- _WRITTEN TASK_:
Convert every line of the listing below into a numbered list, leaving out the blank lines.

- _RECORDS FOR THIS TASK_:
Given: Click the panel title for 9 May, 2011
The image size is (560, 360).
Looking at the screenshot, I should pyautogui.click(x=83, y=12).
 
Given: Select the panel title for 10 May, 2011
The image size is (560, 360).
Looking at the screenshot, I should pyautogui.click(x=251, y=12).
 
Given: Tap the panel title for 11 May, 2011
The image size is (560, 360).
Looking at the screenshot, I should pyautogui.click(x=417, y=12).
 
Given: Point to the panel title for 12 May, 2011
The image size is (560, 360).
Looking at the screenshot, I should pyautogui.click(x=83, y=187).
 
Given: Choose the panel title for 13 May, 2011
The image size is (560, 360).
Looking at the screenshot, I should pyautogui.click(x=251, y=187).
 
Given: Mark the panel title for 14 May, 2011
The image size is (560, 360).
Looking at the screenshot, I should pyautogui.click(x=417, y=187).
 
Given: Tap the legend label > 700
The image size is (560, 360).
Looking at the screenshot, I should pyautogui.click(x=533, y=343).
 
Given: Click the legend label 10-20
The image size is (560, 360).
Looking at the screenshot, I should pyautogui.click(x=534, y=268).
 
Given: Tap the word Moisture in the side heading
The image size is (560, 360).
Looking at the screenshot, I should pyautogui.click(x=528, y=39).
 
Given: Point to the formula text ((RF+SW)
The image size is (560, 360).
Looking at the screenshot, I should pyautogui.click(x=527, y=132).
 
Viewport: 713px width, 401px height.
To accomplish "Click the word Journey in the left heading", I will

- _RESULT FOR THIS TASK_:
1. Given: Click the panel title for 9 May, 2011
2. The image size is (560, 360).
3. Looking at the screenshot, I should pyautogui.click(x=83, y=12).
4. Given: Select the panel title for 10 May, 2011
5. The image size is (560, 360).
6. Looking at the screenshot, I should pyautogui.click(x=251, y=12).
7. Given: Tap the panel title for 11 May, 2011
8. The image size is (560, 360).
9. Looking at the screenshot, I should pyautogui.click(x=417, y=12).
10. Given: Point to the panel title for 12 May, 2011
11. The image size is (560, 360).
12. Looking at the screenshot, I should pyautogui.click(x=83, y=187).
13. Given: Choose the panel title for 13 May, 2011
14. The image size is (560, 360).
15. Looking at the screenshot, I should pyautogui.click(x=251, y=187).
16. Given: Mark the panel title for 14 May, 2011
17. The image size is (560, 360).
18. Looking at the screenshot, I should pyautogui.click(x=417, y=187).
19. Given: Tap the legend label > 700
20. The image size is (560, 360).
21. Looking at the screenshot, I should pyautogui.click(x=533, y=343).
22. Given: Click the legend label 10-20
23. The image size is (560, 360).
24. Looking at the screenshot, I should pyautogui.click(x=534, y=268).
25. Given: Tap the word Moisture in the side heading
26. The image size is (560, 360).
27. Looking at the screenshot, I should pyautogui.click(x=528, y=39).
28. Given: Point to the formula text ((RF+SW)
29. The image size is (560, 360).
30. Looking at the screenshot, I should pyautogui.click(x=527, y=132).
31. Viewport: 713px width, 401px height.
32. To accomplish "Click the word Journey in the left heading", I will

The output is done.